UARK-AICV / VLTinT

[AAAI 2023 Oral] VLTinT: Visual-Linguistic Transformer-in-Transformer for Coherent Video Paragraph Captioning
https://uark-aicv.github.io/VLTinT/
65 stars 6 forks source link

The Cider score for YouCookII are different #14

Open yangxingrui opened 10 months ago

yangxingrui commented 10 months ago

Similarly, I also trained the model in the dataset YouCookII and used the same configuration you provided in GitHub. But my Cider score is much lower than your Cider score. Here is a comparison: METEOR | ROGUE_L | CIDEr | Bleu_4 Your Scores 17.94 | 34.55 | 48.7 | 9.4 My Scores 17.27 | 34.3 | 43.71| 9.11 A similar incident occurred on VLCAP.

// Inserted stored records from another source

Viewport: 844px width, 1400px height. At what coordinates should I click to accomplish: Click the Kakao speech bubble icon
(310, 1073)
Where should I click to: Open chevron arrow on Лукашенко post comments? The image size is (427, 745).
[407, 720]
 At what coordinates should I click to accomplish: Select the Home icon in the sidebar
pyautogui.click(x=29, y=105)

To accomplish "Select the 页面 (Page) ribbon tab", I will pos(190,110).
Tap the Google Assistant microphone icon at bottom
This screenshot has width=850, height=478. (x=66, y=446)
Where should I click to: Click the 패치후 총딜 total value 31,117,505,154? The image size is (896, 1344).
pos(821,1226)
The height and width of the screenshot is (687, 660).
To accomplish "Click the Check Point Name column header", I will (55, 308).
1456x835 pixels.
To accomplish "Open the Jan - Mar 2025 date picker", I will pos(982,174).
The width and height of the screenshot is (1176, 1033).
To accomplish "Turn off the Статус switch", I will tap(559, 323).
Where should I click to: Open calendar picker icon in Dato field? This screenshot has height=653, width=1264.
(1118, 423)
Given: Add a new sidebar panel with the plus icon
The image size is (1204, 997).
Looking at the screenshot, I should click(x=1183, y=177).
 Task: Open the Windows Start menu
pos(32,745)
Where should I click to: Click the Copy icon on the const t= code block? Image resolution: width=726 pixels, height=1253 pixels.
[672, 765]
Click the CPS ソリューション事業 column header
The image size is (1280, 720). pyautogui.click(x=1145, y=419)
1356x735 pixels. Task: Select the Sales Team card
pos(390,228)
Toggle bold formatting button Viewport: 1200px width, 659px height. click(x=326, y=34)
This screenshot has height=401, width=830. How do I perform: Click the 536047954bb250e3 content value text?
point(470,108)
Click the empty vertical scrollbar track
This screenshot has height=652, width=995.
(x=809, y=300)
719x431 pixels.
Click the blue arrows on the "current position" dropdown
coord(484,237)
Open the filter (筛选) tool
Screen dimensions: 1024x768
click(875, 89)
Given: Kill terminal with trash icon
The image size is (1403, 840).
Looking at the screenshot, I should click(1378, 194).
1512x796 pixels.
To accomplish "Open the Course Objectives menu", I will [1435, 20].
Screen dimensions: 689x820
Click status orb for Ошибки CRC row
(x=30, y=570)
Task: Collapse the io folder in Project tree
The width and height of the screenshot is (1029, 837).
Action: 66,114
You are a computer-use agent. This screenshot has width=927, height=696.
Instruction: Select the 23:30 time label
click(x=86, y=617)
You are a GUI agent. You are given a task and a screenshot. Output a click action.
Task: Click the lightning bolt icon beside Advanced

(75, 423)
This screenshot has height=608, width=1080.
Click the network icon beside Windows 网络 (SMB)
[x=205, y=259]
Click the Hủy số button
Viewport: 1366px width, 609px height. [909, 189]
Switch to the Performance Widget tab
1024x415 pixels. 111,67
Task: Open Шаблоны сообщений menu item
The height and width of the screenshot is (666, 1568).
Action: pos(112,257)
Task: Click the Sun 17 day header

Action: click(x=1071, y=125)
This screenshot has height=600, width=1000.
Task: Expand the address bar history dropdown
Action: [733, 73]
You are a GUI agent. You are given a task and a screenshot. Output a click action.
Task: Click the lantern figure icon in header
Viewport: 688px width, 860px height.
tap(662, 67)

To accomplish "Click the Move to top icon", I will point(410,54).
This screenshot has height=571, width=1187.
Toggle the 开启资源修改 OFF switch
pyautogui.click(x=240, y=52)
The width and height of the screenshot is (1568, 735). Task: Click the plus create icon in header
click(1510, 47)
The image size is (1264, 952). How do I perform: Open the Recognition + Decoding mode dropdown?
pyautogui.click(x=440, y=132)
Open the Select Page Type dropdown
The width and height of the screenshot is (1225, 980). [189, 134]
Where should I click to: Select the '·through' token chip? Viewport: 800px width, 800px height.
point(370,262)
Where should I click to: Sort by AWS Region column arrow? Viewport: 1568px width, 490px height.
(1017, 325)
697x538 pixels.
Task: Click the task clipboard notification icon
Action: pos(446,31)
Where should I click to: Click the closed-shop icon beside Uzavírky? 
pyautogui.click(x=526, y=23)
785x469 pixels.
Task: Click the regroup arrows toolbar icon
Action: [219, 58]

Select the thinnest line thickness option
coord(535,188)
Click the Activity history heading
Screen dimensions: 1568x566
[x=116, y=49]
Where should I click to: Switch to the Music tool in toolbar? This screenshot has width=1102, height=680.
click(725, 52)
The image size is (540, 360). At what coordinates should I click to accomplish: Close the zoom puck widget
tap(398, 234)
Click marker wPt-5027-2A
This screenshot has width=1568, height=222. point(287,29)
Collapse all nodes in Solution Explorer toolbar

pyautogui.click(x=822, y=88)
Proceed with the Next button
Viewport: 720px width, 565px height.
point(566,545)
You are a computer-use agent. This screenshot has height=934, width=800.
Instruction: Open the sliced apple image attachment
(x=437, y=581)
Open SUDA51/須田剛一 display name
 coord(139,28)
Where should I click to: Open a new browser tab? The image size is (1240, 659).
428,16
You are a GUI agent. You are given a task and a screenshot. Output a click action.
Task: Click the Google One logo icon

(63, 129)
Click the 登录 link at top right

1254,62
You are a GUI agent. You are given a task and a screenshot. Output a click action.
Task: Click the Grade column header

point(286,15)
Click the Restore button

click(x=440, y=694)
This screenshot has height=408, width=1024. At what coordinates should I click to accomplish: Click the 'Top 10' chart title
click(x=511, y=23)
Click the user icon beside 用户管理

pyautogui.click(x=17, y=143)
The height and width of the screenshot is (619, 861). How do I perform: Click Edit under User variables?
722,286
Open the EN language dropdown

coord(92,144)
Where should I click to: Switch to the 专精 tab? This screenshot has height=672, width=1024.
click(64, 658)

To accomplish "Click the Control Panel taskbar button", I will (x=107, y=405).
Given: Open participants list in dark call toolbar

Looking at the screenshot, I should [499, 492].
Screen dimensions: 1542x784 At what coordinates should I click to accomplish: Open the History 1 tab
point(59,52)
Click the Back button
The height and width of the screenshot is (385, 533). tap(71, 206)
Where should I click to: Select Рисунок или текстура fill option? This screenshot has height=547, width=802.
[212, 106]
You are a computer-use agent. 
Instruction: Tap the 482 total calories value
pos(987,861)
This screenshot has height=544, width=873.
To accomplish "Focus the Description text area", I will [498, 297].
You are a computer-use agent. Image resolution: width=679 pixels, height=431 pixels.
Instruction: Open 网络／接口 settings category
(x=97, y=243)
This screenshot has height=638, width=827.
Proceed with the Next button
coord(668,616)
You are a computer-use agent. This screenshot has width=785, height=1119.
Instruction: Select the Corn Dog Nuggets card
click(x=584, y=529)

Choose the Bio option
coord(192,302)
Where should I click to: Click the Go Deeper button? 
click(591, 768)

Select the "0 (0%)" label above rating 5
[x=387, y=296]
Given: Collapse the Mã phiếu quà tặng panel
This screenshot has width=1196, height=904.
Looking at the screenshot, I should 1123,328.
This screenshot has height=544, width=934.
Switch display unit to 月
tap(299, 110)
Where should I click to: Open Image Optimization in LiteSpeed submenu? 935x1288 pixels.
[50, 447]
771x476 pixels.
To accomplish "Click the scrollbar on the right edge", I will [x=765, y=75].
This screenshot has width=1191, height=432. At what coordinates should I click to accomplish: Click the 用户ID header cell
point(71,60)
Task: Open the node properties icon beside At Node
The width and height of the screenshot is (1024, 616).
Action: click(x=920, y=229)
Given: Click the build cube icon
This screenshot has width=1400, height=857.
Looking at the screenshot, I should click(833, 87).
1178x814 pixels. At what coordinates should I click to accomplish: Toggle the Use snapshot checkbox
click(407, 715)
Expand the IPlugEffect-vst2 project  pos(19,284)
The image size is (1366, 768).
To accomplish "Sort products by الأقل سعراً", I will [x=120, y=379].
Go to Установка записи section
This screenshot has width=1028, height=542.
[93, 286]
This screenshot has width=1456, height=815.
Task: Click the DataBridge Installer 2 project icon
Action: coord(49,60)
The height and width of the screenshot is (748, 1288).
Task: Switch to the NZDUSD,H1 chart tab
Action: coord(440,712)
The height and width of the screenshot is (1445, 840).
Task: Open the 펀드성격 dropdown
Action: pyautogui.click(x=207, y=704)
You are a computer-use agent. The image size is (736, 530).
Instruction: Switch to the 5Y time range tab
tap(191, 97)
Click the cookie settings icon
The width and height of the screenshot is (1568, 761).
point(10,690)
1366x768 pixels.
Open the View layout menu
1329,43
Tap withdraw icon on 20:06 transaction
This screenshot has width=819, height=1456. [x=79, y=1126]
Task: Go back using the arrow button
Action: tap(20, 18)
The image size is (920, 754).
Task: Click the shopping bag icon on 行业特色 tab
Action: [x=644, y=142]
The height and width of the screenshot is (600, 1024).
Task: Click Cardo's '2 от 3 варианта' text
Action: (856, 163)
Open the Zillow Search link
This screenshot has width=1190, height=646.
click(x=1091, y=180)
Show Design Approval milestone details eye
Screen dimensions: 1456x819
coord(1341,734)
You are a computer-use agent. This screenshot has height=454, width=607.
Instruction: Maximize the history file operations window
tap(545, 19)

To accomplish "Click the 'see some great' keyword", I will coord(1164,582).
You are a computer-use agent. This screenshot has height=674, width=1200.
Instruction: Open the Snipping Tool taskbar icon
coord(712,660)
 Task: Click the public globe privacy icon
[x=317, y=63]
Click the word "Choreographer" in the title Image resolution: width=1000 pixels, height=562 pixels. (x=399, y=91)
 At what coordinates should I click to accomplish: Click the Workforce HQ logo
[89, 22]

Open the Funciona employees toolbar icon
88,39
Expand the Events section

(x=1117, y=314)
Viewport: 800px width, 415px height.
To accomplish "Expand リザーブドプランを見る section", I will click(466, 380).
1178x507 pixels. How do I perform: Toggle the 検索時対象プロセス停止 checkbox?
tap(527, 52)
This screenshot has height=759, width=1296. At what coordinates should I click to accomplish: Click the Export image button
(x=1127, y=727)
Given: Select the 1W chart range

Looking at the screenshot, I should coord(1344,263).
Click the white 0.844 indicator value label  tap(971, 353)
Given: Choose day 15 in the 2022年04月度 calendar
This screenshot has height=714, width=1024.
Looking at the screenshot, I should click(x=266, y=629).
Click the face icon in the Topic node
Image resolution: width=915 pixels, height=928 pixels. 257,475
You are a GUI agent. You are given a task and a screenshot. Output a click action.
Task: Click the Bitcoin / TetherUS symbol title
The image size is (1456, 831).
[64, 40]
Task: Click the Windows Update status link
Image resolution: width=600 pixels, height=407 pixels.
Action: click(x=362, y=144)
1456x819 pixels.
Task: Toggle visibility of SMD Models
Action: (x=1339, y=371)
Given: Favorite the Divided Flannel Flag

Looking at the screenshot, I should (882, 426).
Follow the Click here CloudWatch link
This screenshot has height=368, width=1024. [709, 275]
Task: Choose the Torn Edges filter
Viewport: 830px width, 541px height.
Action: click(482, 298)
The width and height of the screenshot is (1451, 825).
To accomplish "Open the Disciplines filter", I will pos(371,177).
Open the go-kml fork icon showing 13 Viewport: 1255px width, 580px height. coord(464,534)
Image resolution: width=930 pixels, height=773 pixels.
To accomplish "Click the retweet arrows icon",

Kashu7100 commented 10 months ago

Thank you for your interest in our work and sorry for the delay of the reply. I cannot tell why you are getting the low CIDEr score but happy to help you figure out. For the time being, I attached the evaluation JSON file for the paper.

model_best_greedy_pred_val_all_metrics.json

If you can share with me how you setup the data (dataloader, feature extraction, etc.), maybe I can help you debug the cause.

yangxingrui commented 7 months ago

Sorry for the long delay in continuing our discussion. Previously, I was occupied with other matters. The dataloader I'm using is from your published work on VLCAP, and the feature extraction is based on the Data preparation section of your VLTint, without any modifications to its content.